__TASK BRIEF__
Write out the material again with "screenshot" replaced by "image" and everything else left unchanged. Leave the pictures out.

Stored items
--------------------------------------------------

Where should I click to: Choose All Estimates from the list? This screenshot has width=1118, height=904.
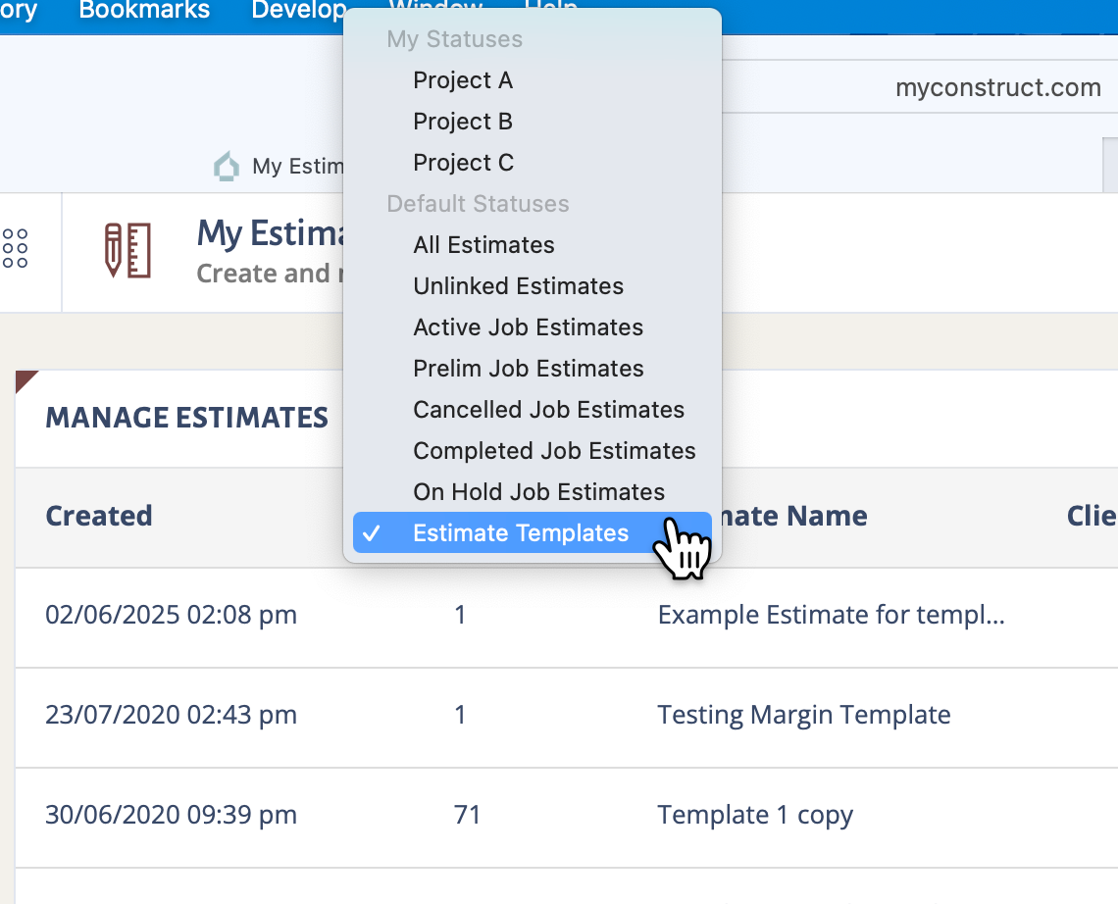[483, 245]
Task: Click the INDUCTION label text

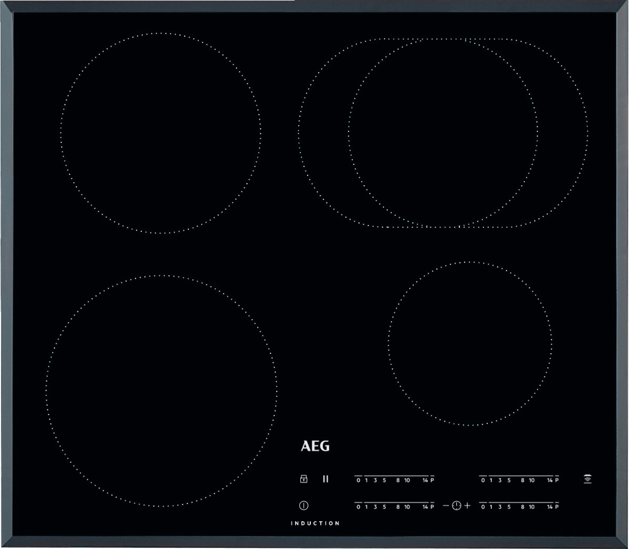Action: point(315,523)
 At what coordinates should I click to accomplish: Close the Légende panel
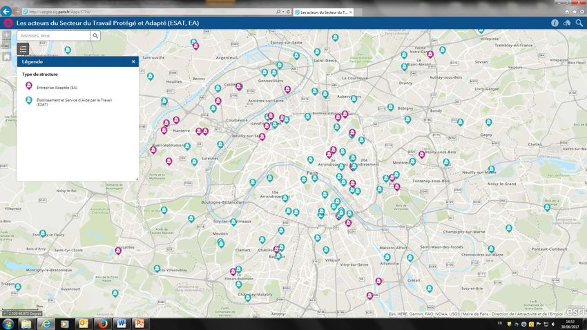click(133, 61)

--------------------------------------------------

__OUTPUT FOR THIS EXERCISE__
Where should I click to: Choose All Estimates from the list? This image has width=1118, height=904.
[483, 245]
Task: Click the INDUCTION label text

Action: point(315,523)
 At what coordinates should I click to accomplish: Close the Légende panel
click(133, 61)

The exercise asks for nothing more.